There is a specific feeling you get when you finish a coding tutorial. You feel powerful. You feel like you can take on any dataset in the world because, in the tutorial, the data was perfect. The CSVs loaded without errors. The columns were named logically. The correlations were obvious.
Then I tried to build something on my own, and that feeling evaporated immediately.
Over the last few weeks, I built two end-to-end projects. The first was an analysis of Brazilian E-commerce logistics (Olist), and the second was a predictive model for Mental Health in the Tech Industry.
These weren't just exercises in typing Python syntax. They were exercises in frustration, debugging, and eventually, realization. I learned more about the actual job of a data scientist in these two projects than I did in months of watching videos.
Here is the detailed breakdown of what I actually learned.
1. The "Gender" Column Nightmare (Data Cleaning is 80% of the Job)
We all hear the cliché that data cleaning is 80% of the work. I thought that meant handling a few NaN values or dropping a duplicate row.
Then I opened the Mental Health in Tech dataset.
I wanted to see if gender played a role in how likely someone was to seek treatment. I expected the Gender column to contain maybe three or four distinct values. Instead, because the survey used a free-text field, I found dozens of different variations.
I didn't just see "Male" and "Female." I saw:
- "male-ish"
- "something kinda male?"
- "Cis Male"
- "fluid"
- "Agender"
- "Guy (-ish) ^_^"
If I had blindly tossed this into a machine learning model, the algorithm would have treated "Male" and "male" as two completely different genders. It would have seen "Guy (-ish)" as a statistical outlier rather than a human being.
I had to write a custom normalization loop. I created lists of strings that mapped to standard categories—Male, Female, and Trans. I had to make judgment calls on how to group them.

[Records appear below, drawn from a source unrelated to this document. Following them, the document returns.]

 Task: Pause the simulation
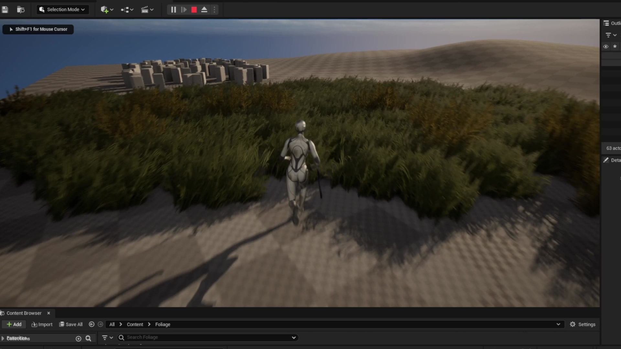[x=173, y=10]
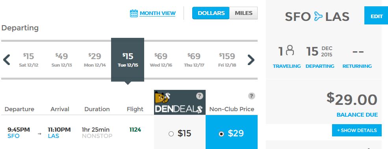Click the SFO departure airport link
Viewport: 388px width, 149px height.
click(x=13, y=136)
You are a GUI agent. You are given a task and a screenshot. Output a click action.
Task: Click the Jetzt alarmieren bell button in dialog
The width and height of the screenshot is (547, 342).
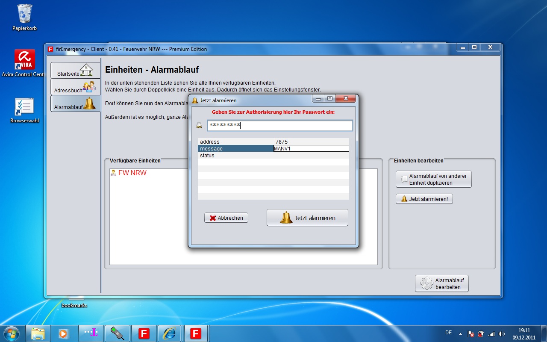pos(307,218)
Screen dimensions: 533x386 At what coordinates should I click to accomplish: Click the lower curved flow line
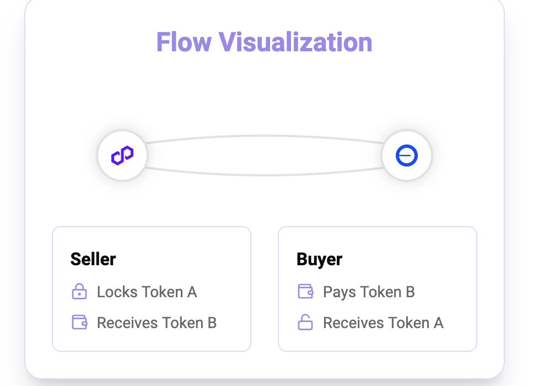(x=265, y=175)
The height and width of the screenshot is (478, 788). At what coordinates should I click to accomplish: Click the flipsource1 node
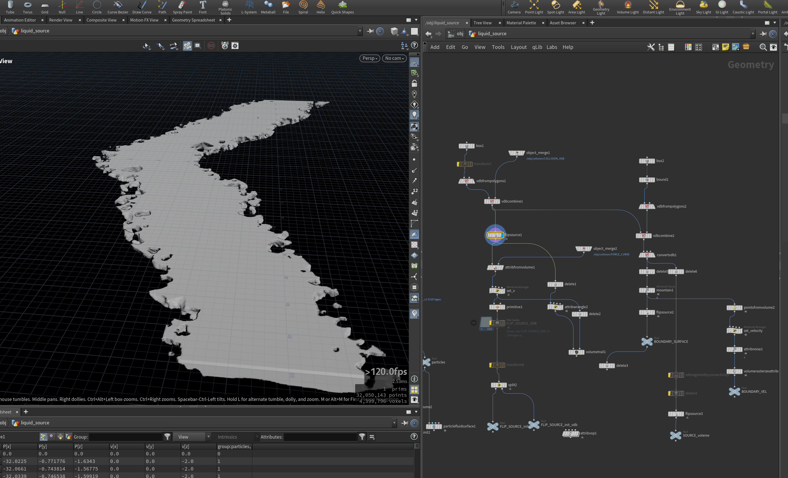coord(495,235)
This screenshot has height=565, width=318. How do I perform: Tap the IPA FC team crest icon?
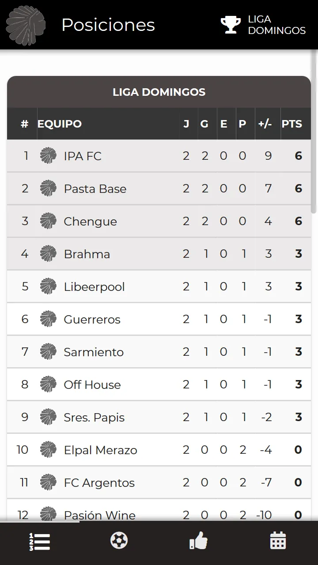(x=48, y=156)
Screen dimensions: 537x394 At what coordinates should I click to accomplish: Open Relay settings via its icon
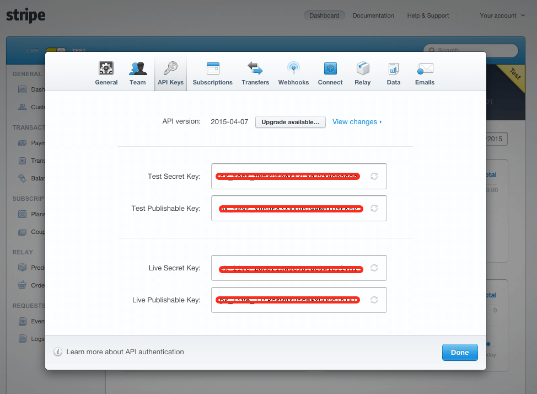click(x=362, y=68)
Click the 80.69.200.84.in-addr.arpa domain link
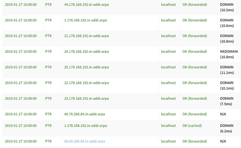The image size is (241, 148). click(x=85, y=141)
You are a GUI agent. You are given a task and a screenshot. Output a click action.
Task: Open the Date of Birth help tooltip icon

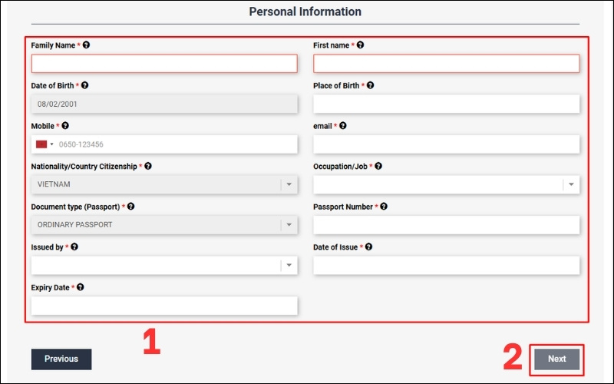point(84,86)

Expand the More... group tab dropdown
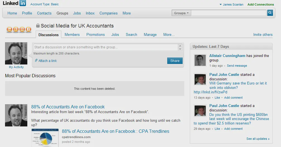point(169,35)
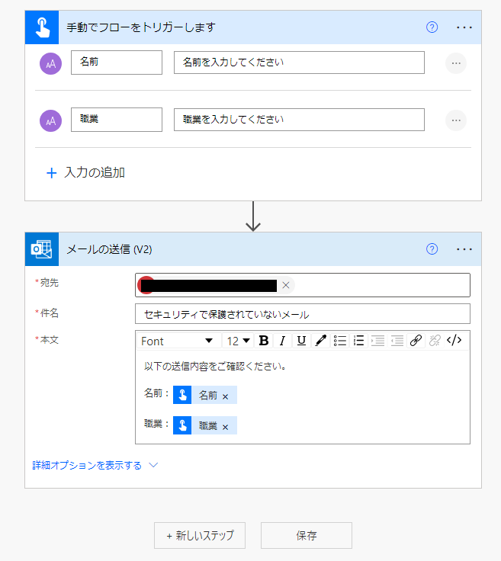Insert a bulleted list in the body
The height and width of the screenshot is (561, 501).
pos(341,341)
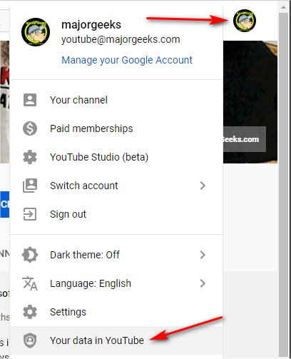
Task: Click top-right majorgeeks avatar button
Action: point(245,21)
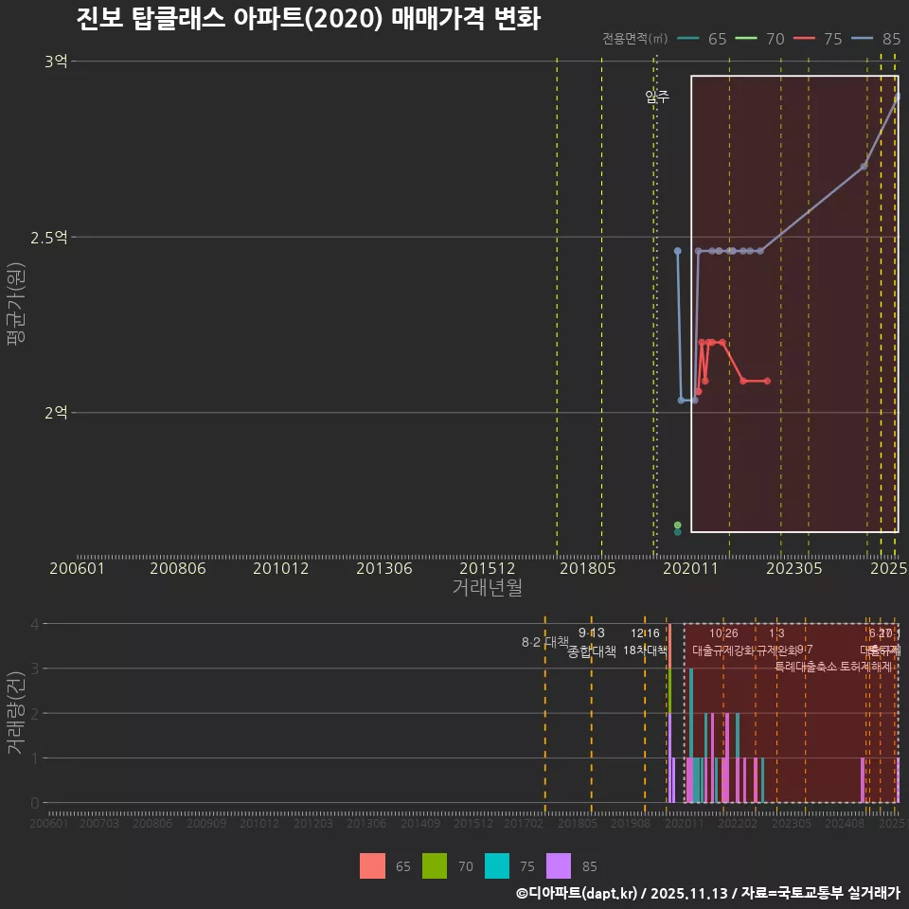
Task: Select the green 70 swatch in bottom legend
Action: [x=434, y=865]
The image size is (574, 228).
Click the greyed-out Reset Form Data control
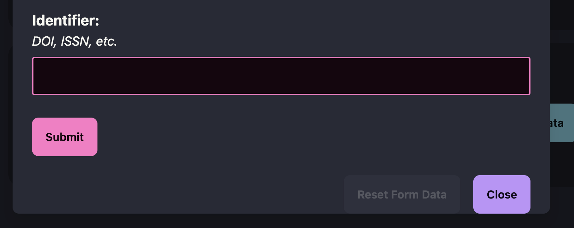coord(402,194)
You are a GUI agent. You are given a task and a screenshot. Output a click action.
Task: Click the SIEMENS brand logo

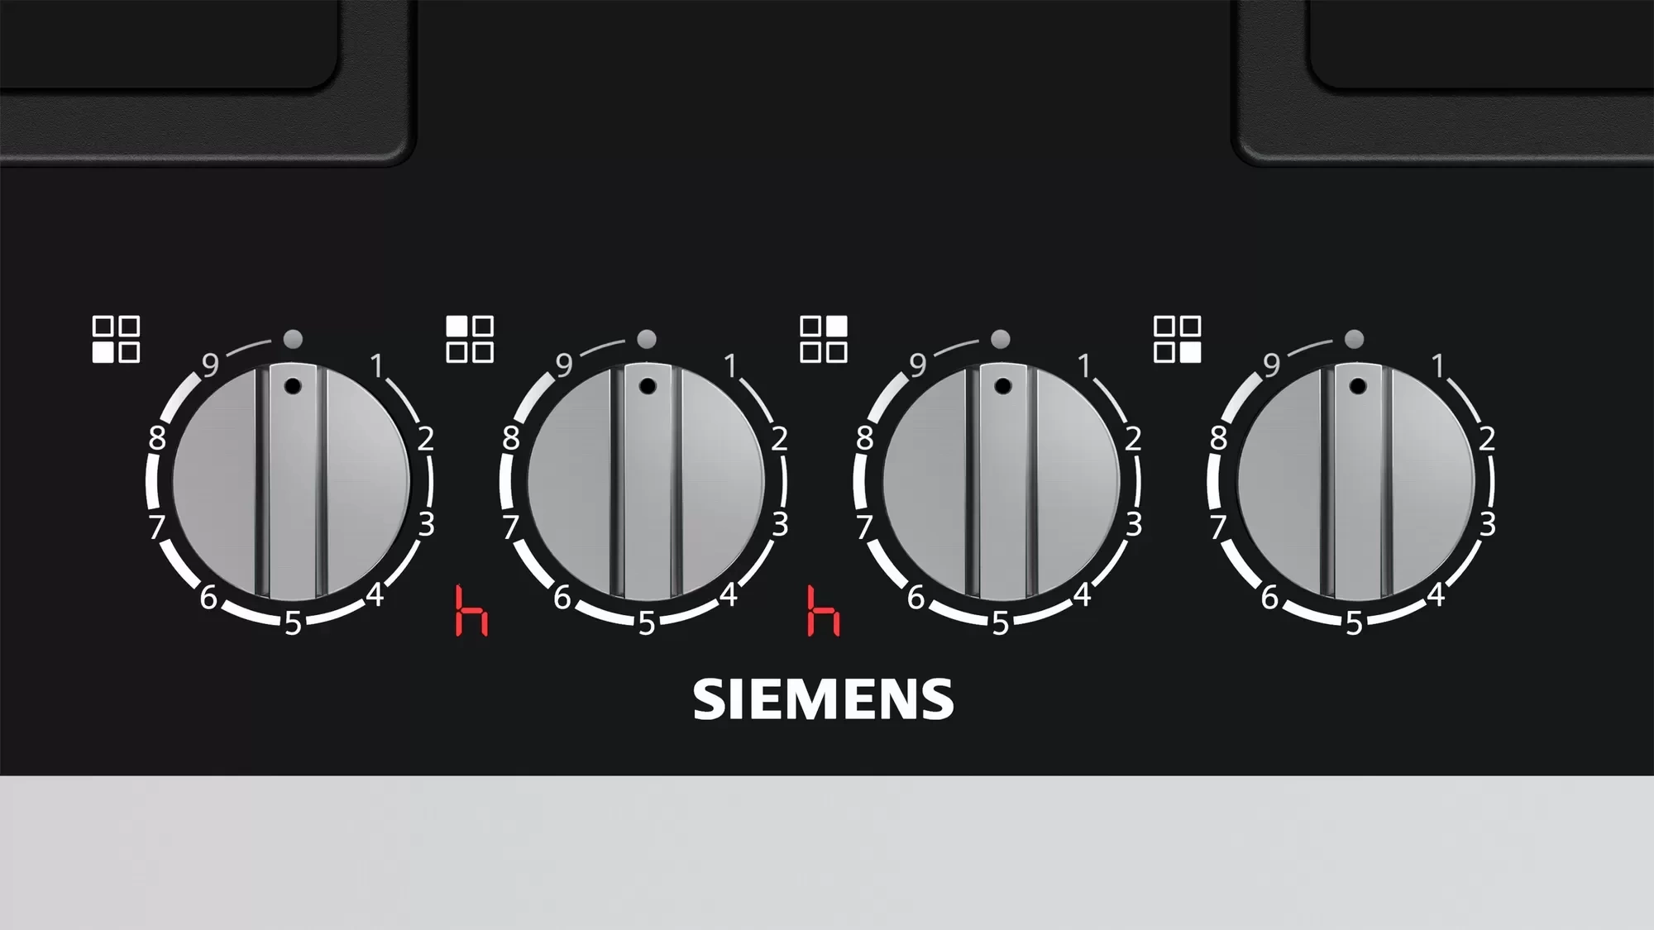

The Lesson: Algorithms are stupid. They don't understand context. If you don't get your hands dirty and read the actual rows of data, your fancy Random Forest model is going to output nonsense. You cannot automate understanding the humans behind the data.
2. Schema Design is a Logic Puzzle
For the Olist E-commerce project, I wasn't given a single "sales" spreadsheet. I was given nine distinct CSV files.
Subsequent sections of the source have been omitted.